Les milieux financiers ont aussi leurs modes. Taux d'intérêt, inflation, croissance, déficits, l'une de ces nombreuses données focalise tout à coup l'ensemble de l'attention, et les investisseurs ne regardent plus que ça. Je ne sais pas s'il y a déjà eu des études de socio sur le comportement moutonnier des investisseurs, mais je vous assure qu'ils sont sans doute champions du monde de cette catégorie.

Bref, en ce moment, LE truc, le mot clé du moment, c'est "l'aversion au risque". C'est balaise, non, comme terme, l'aversion au risque ? ça fait tout de suite sérieux. En clair, ça signifie tout simplement... la trouille.
Les investisseurs ont la trouille.
Les foies quoi, la pétoche...

Et comme ces braves gens ont des indices pour absolument tout (les chiffres, ça les rassure, ça parait tout de suite plus rationnel quand c'est chiffré), ils en ont aussi un pour ça ! Son nom savant, c'est l'indice Vix de volatilité du Chicago Board Options Exchange. A vos souhaits. Il est surnommé plus simplement "l'indice de la peur". Et il vient de bondir de plus 16,5% fin juillet !

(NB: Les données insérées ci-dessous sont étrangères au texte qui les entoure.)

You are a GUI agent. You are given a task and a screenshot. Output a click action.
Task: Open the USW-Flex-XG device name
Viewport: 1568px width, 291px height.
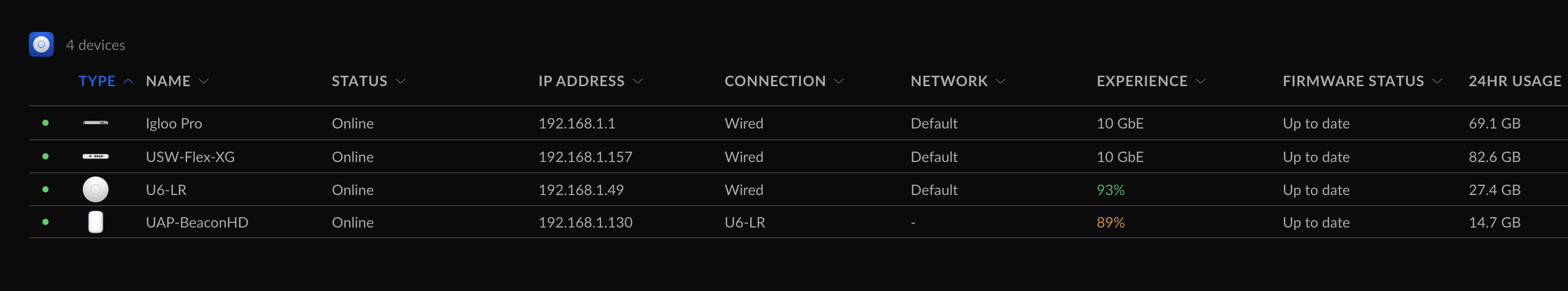[190, 157]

Evidemment, vu d'ici, on ne peut que sourire de ces tentatives de rationnalisation d'un des trucs les plus subjectifs qui soient : la confiance.

Le salaire de la peur Il se trouve que cette petite chose est aussi, à bien y regarder, le ciment ultime du système capitaliste. Vous allez bosser le matin parce que vous pensez que vous serez payés à la fin du mois. Vous laissez vos thunes sur un compte en banque pare que vous avez confiance dans le fait qu'elles y seront toujours si vous venez les cherchez. Vous pouvez payer avec des bouts de plastique ou de papier parce que le commerçant a confiance. Et les banques prêtent des thunes (qu'elles n'ont pas) à tout le monde parce qu'elles ont confiance.
Or il y a évidemment des boites qui font faillite, des gens, voire des entreprises, des banques ou des etats, qui ne peuvent plus rembourser, etc.

Ce système ne fonctionne que parce que certains prennent (ou ignorent) le risque.
Au bout de cette chaine, et en simplifiant à outrance, il y a l'économie US. Elle fonctionne totalement à crédit et on lui prête parce qu'on a confiance. Non pas qu'ils pourront rembourser hein, faut pas rêver, mais que quelqu'un continuera à leur prêter pour qu'ils puissent continuer... à emprunter.

Enlevez ce petit truc, la confiance, et tout s'effondre.
C'est dans une certaine mesure, ce qui est en train de se passer.